Если обобщить мои собственные наблюдения и данные упомянутой выше статьи, то можно выделить следующие черты, которые были присущи всем неформальным ассоциациям в эпоху их расцвета: 1) контроль над территорией; 2) внутренняя иерархия по принципу возрастных различий; 3) система наказаний за нарушение существующих правил и традиций (например, за неучастие в массовых драках, дезертирство с «поля боя» и т.д.); 4) образование коалиций, расширение влияния, создание «филиалов» сильных объединений; 5) стремление вооружиться, выражавшееся в изготовлении мелкокалиберных пистолетов, цепей, приобретении ракетниц и т.п.; 6) использование специальных приемов и методов разжигания вражды, поддержание в этих целях образа «врага»; 7) планирование акций; 8) сбор денег внутри группировки, поборы с других подростков, проживающих или учащихся на контролируемой территории.

──────────

__Задания__
(a) Для чего, согласно тексту для изучения, неформальные ассоциации поддерживали образ «врага»?
(b) Перечислите все черты неформальных ассоциаций эпохи их расцвета, названные в тексте для изучения.
Записи ниже взяты из другого источника.

__Исходные данные__
──────────

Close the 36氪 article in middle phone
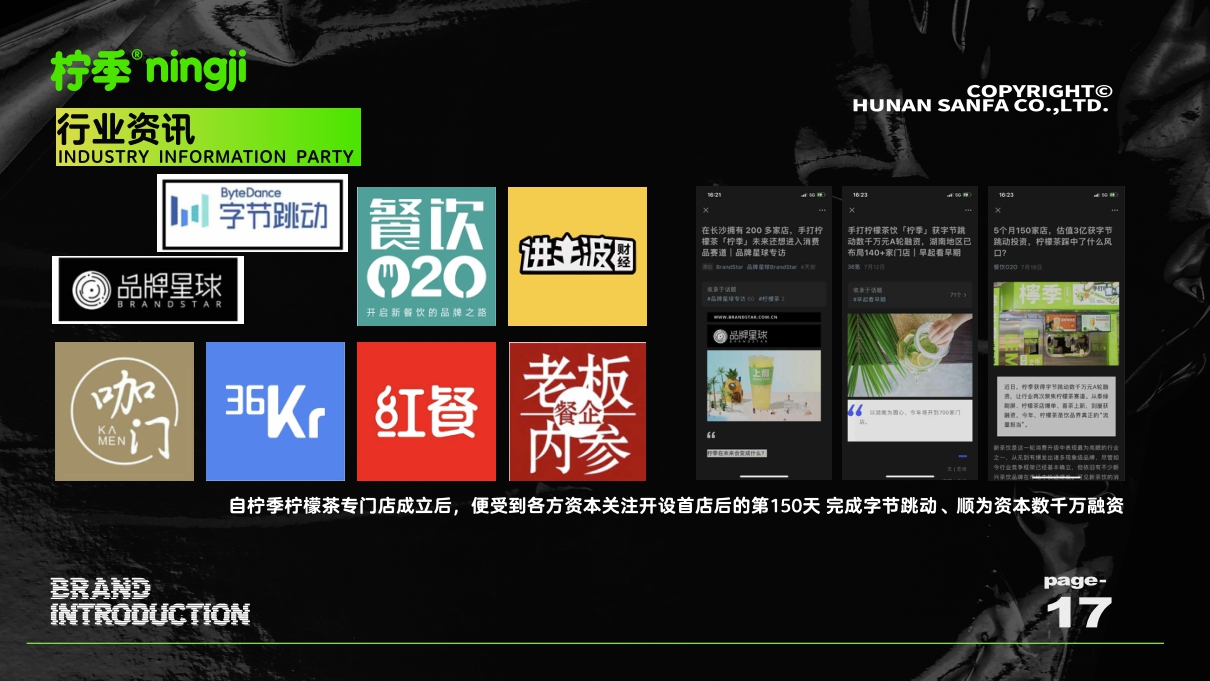The image size is (1210, 681). pos(852,211)
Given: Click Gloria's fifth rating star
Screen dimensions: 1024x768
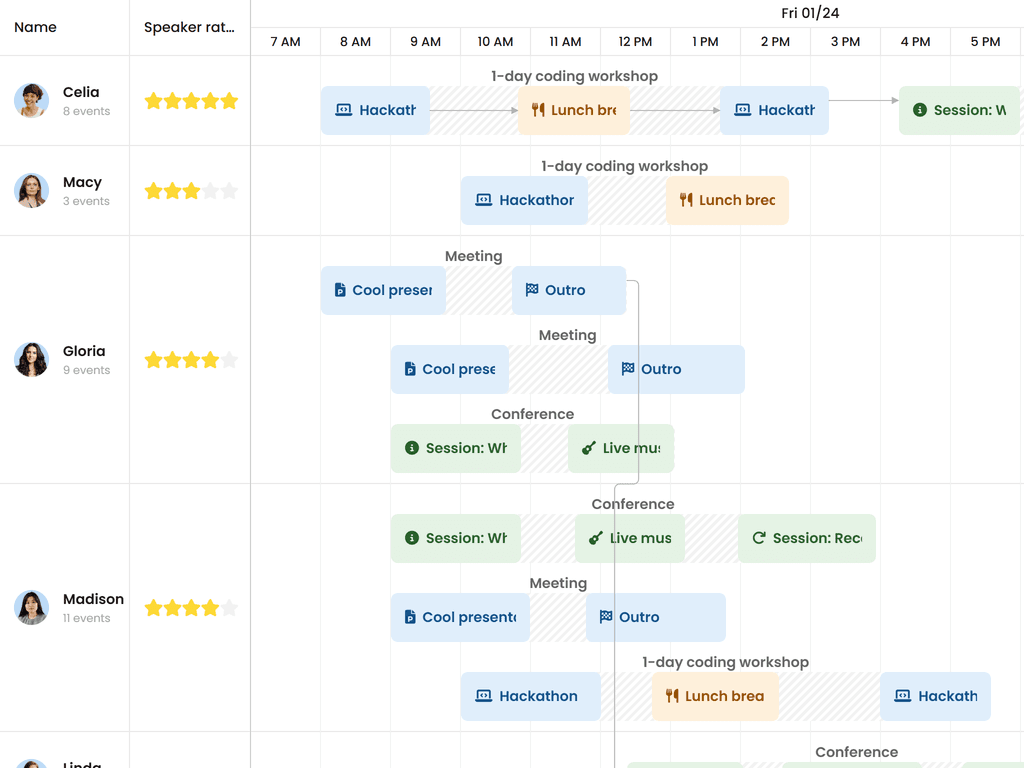Looking at the screenshot, I should [x=229, y=359].
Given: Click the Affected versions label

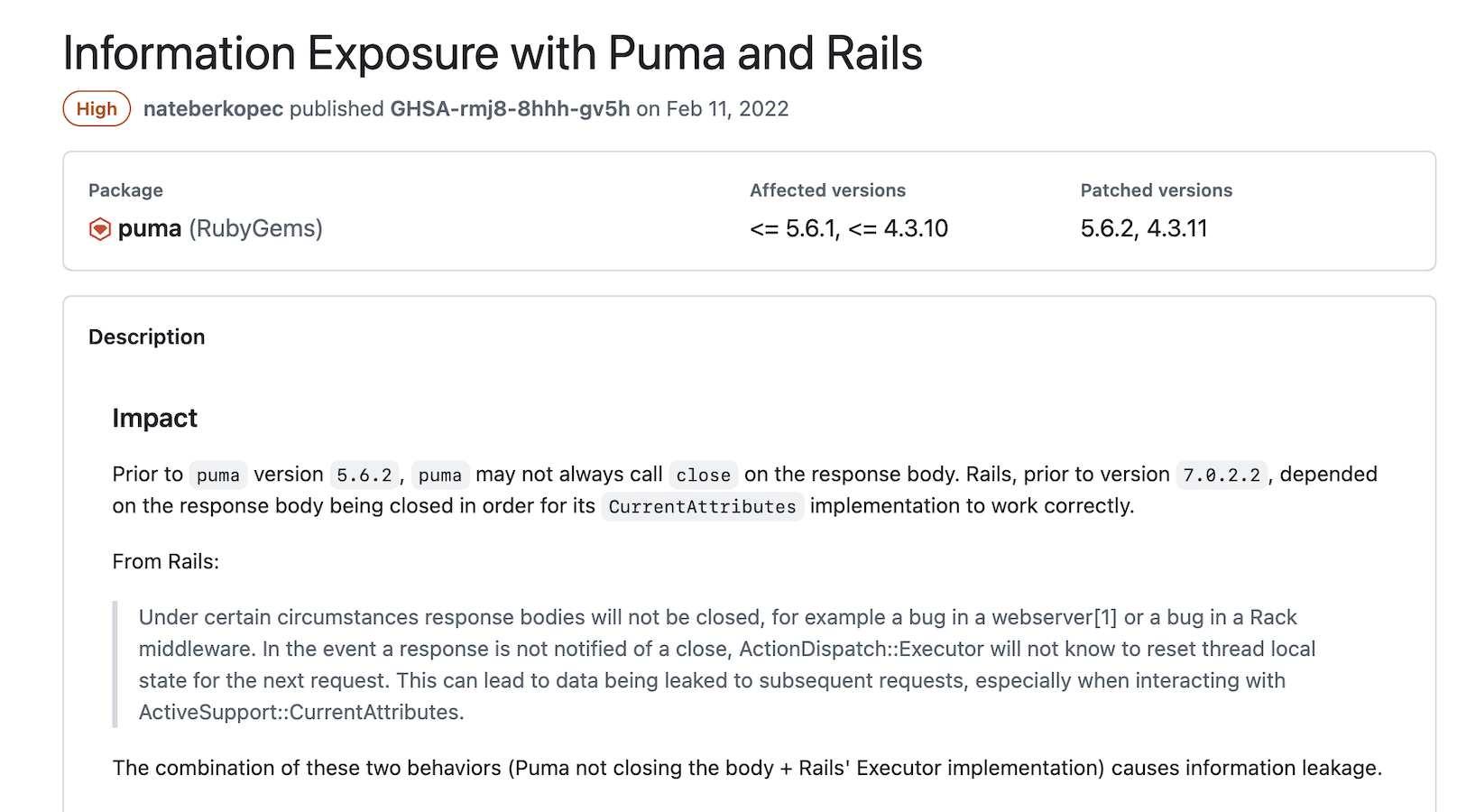Looking at the screenshot, I should tap(827, 190).
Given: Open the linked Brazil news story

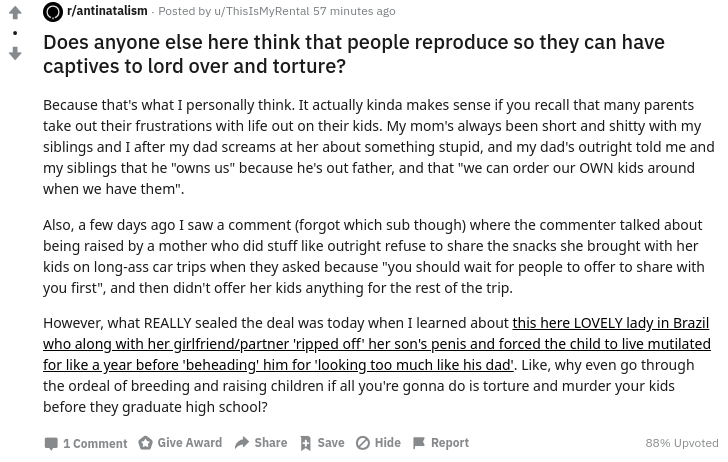Looking at the screenshot, I should pyautogui.click(x=377, y=344).
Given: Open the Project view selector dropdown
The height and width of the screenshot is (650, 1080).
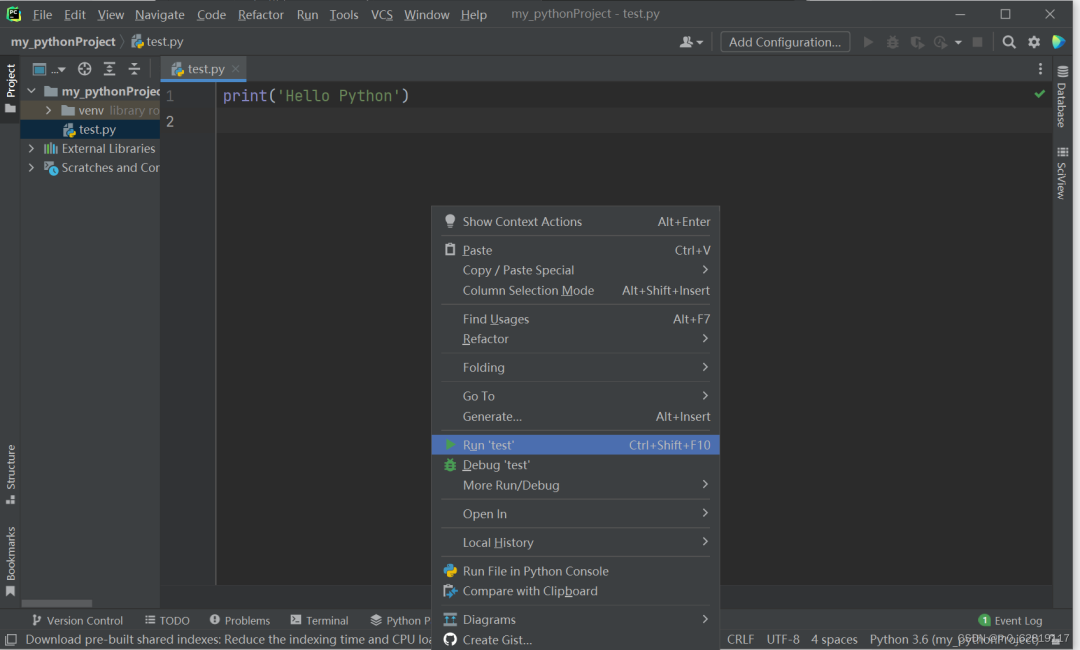Looking at the screenshot, I should 48,69.
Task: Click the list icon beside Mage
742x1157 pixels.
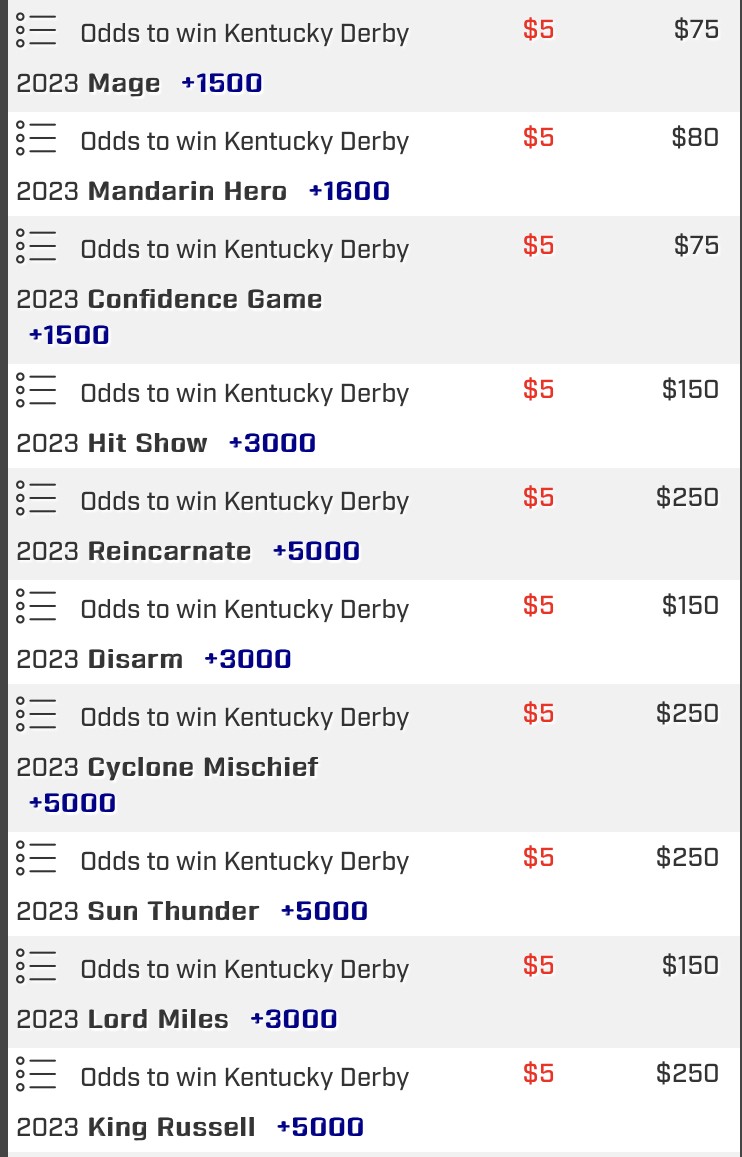Action: click(36, 32)
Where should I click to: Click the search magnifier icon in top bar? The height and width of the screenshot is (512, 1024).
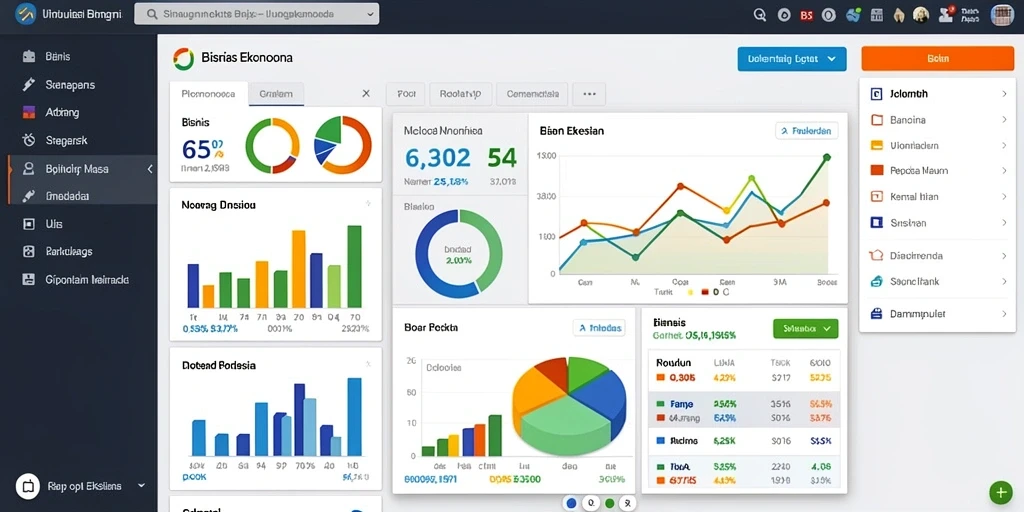760,15
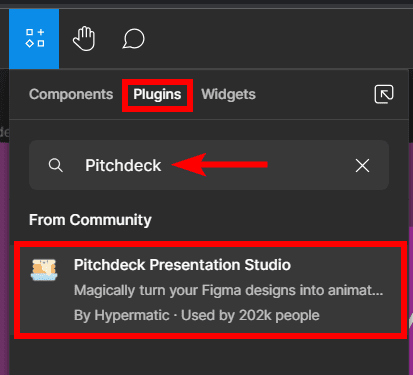Image resolution: width=413 pixels, height=375 pixels.
Task: Click the search magnifier icon
Action: coord(55,165)
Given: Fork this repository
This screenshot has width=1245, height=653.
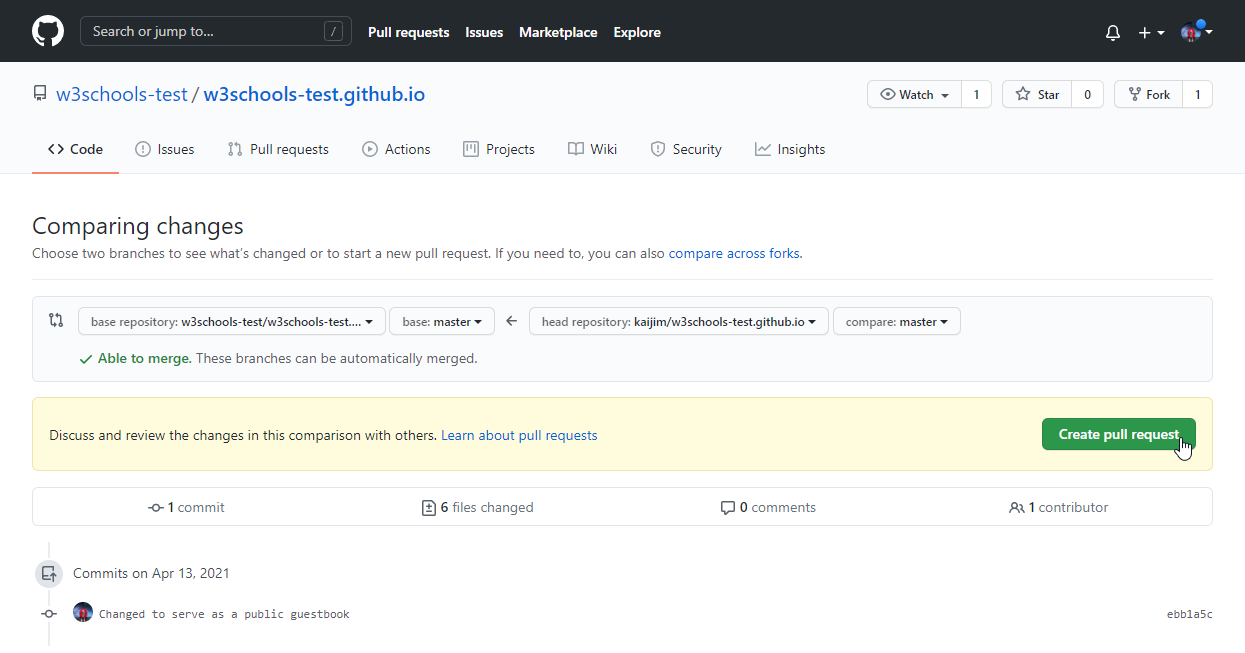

──────────

__Ответы__
(a) Образ «врага» поддерживался, чтобы разжигать вражду. Это было частью особых приемов и методов, которыми ассоциации пользовались для этой цели.

(b)
1. Контроль над территорией.
2. Внутренняя иерархия по возрасту.
3. Система наказаний за нарушение правил и традиций.
4. Образование коалиций, расширение влияния и создание «филиалов» сильных объединений.
5. Стремление вооружиться.
6. Использование особых приемов и методов разжигания вражды и поддержание образа «врага».
7. Планирование акций.
8. Сбор денег внутри группировки и поборы с других подростков, живущих или учащихся на контролируемой территории.